Lors d’une conférence de presse tenue ce jour, Ousmane Sonko a détaillé les circonstances entourant la conclusion de ce protocole. Selon ses propos, les échanges décisifs se sont déroulés dans sa cellule de la prison du Cap Manuel, où il était incarcéré. Il affirme avoir accueilli Bassirou Diomaye Faye pour évoquer l’avenir du mouvement politique et les enjeux électoraux, alors que l’hypothèse d’un report du scrutin faisait débat.

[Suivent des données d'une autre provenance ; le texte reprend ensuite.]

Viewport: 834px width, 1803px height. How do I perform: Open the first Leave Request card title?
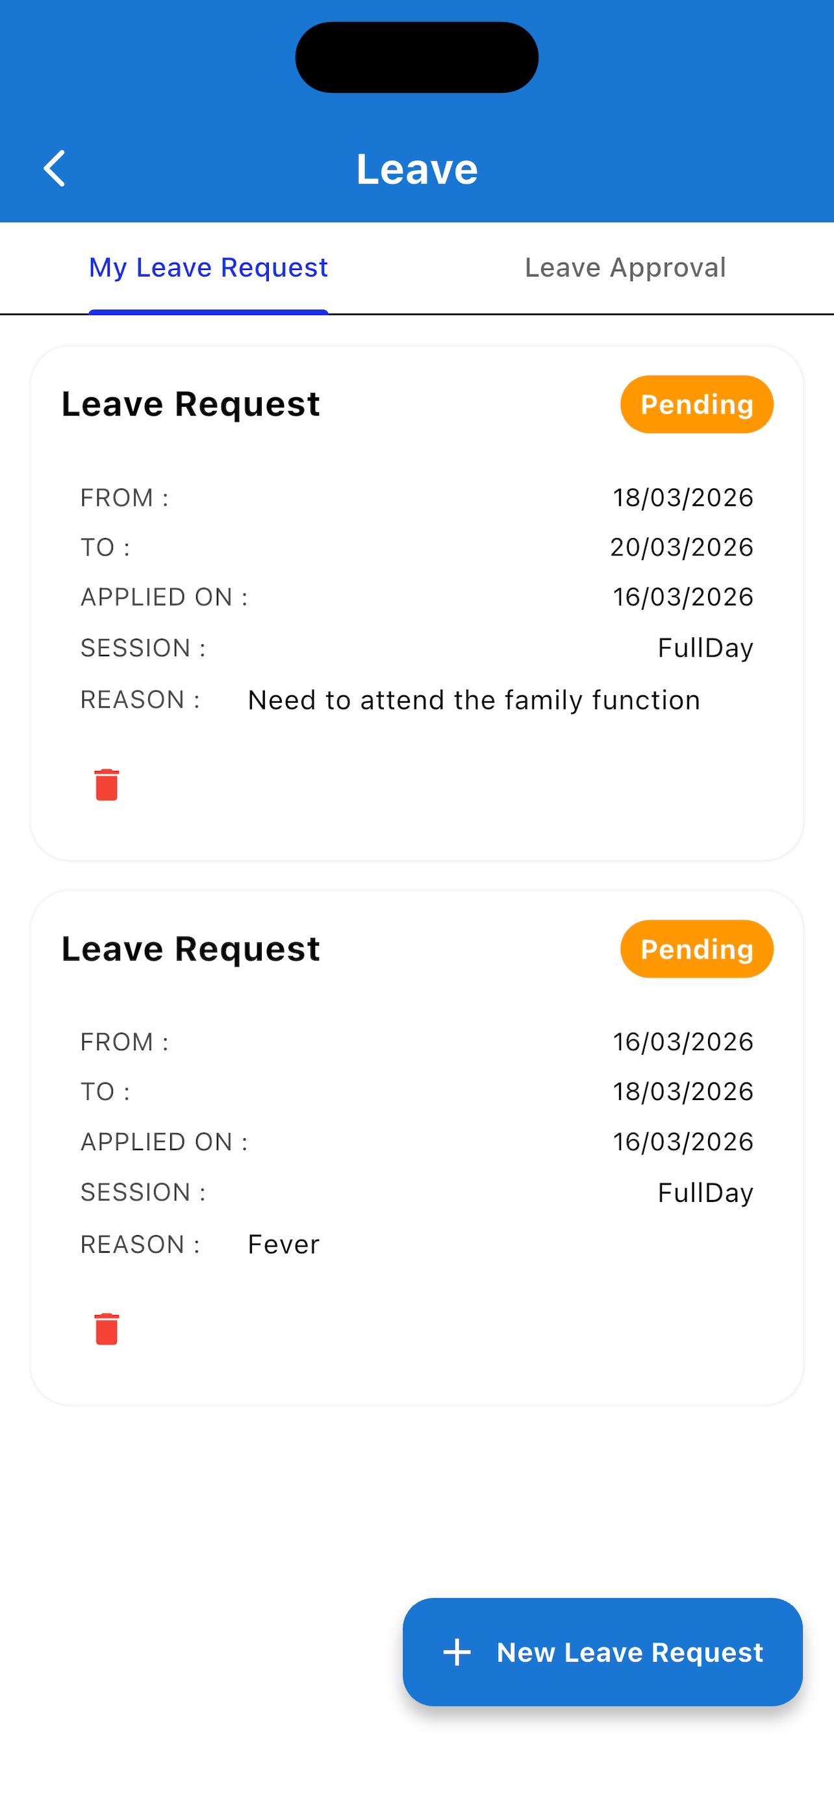190,405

« Le protocole de Cap Manuel est une réalité », a-t-il déclaré sous serment en invoquant Dieu et le Saint Coran. Il décrit cet accord comme une promesse mutuelle de collaboration, scellée dans un contexte où la tension politique atteignait son paroxysme. Sonko assure avoir écarté toute idée de report de l’élection et confirmé son soutien à la candidature de Bassirou Diomaye Faye pour représenter leur camp.

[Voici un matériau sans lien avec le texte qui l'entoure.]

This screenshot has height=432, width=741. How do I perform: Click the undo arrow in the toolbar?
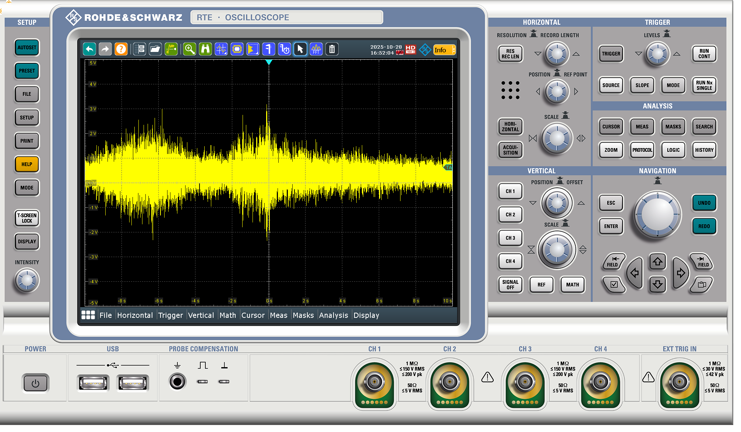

« Je lui ai clairement indiqué : tu es mon choix, et nous mènerons campagne ensemble. En 2024, nous gagnerons, puis en 2029, ce sera à mon tour de prendre le relais », a-t-il expliqué. Ces mots, prononcés avec une gravité solennelle, révèlent une stratégie politique minutieusement planifiée.
Des réformes structurelles au cœur de l’engagement
D’après Ousmane Sonko, Bassirou Diomaye Faye aurait accepté ce cadre politique en promettant de conduire des réformes profondes. Selon son récit, le futur président lui aurait confié : « Ce mandat sera celui des réformes difficiles. Je les assume pour toi, afin que tu puisses ensuite avoir les mains libres. »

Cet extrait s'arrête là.